Spec-stacular Spider-Man

2018-04-29

Spider-Man is one of the most iconic heroes of the Marvel universe. Created by Stan Lee and Steve Ditko, Spider-Man is a regular teenager named Peter Parker, who due to being bitten by a radio-active spider, gains abilities such as the proportional strength of a spider, wall crawling and a spider sense to detect upcoming danger. One of the biggest draws of Spider-Man that although he is a superhero and fought various villains from cosmic beings to petty criminals, he also had to deal with regular everyday problems, such as money issues, school life and the pressure of a job.

The Spectacular Spider-Man © Marvel Entertainment

In software there are also everyday problems which one has to tackle before one can defeat the villains of the domain at hand. One of these everyday problems is the issue of data validation. Data validation is the process of ensuring that the elements of the data are correct. This process has to be done in pretty much all domains when working with actual data. Consider the financial domain where a financial product can only be made available if the right requirements are fulfilled in the request. If the request is not written correctly then the request needs to be denied. In the legal and regulatory domains certain information that is required for a law must be fulfilled, otherwise costly corrections or fines can follow. Another good example is the clinical domain, where the a patients data needs to be transferred to an application. Here is it essential that this data fulfills the requirement for requesting a clinical procedure or a medication, as any mistake can lead to huge negative impact on the health of the patient.

One relatively recent tool that can be used to solve this problem is the clojure.spec library in the Clojure programming language.

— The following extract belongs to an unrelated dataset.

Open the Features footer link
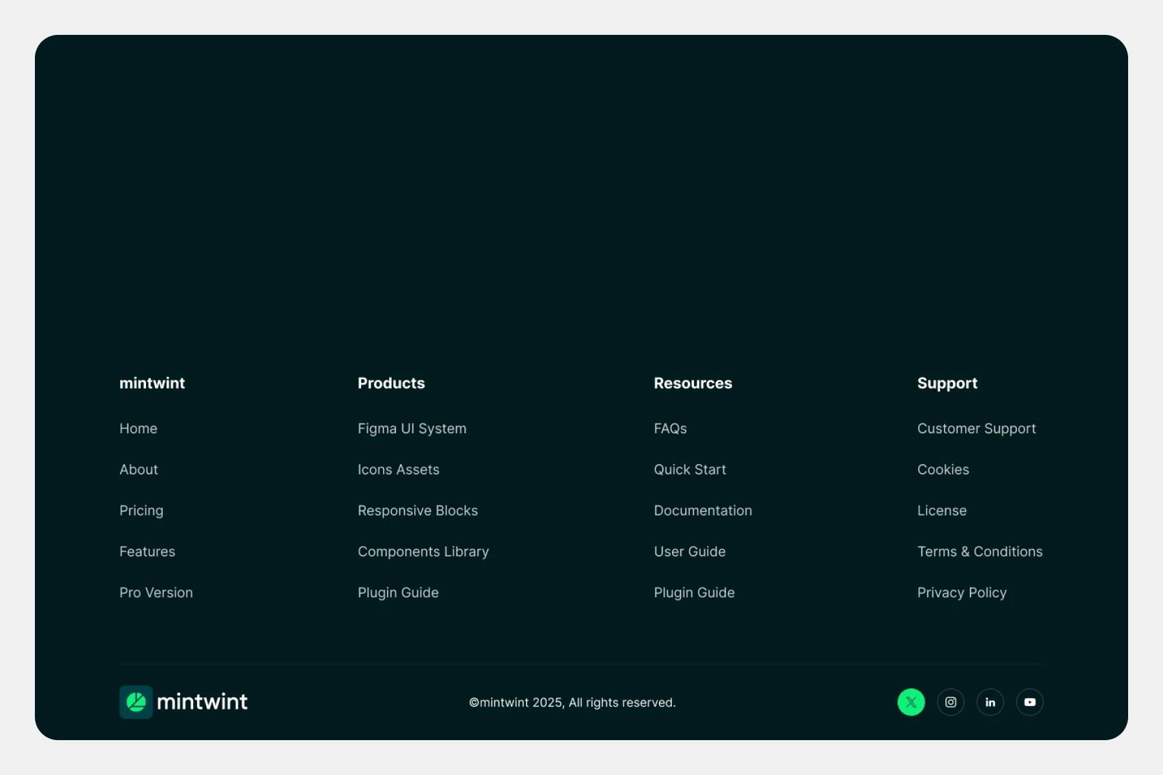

In this article we aim to explain, alongside Spider-Man, how these specs can be used to tackle the data validation problem in a spectacular way. As this library relies on the Clojure language some knowledge of Clojure is needed. In order to make this article understandable to those without such prior expertise we introduce some aspects of Clojure. In particular we focus on two features of it: the way information (data) is represented and the fact that it is a Lisp.

In Clojure data is represented with relatively few elements that are combined together. Take for example a scenario where we want to create a profile of Spider-Man, as taken from the Marvel wiki entry on Spider-Man.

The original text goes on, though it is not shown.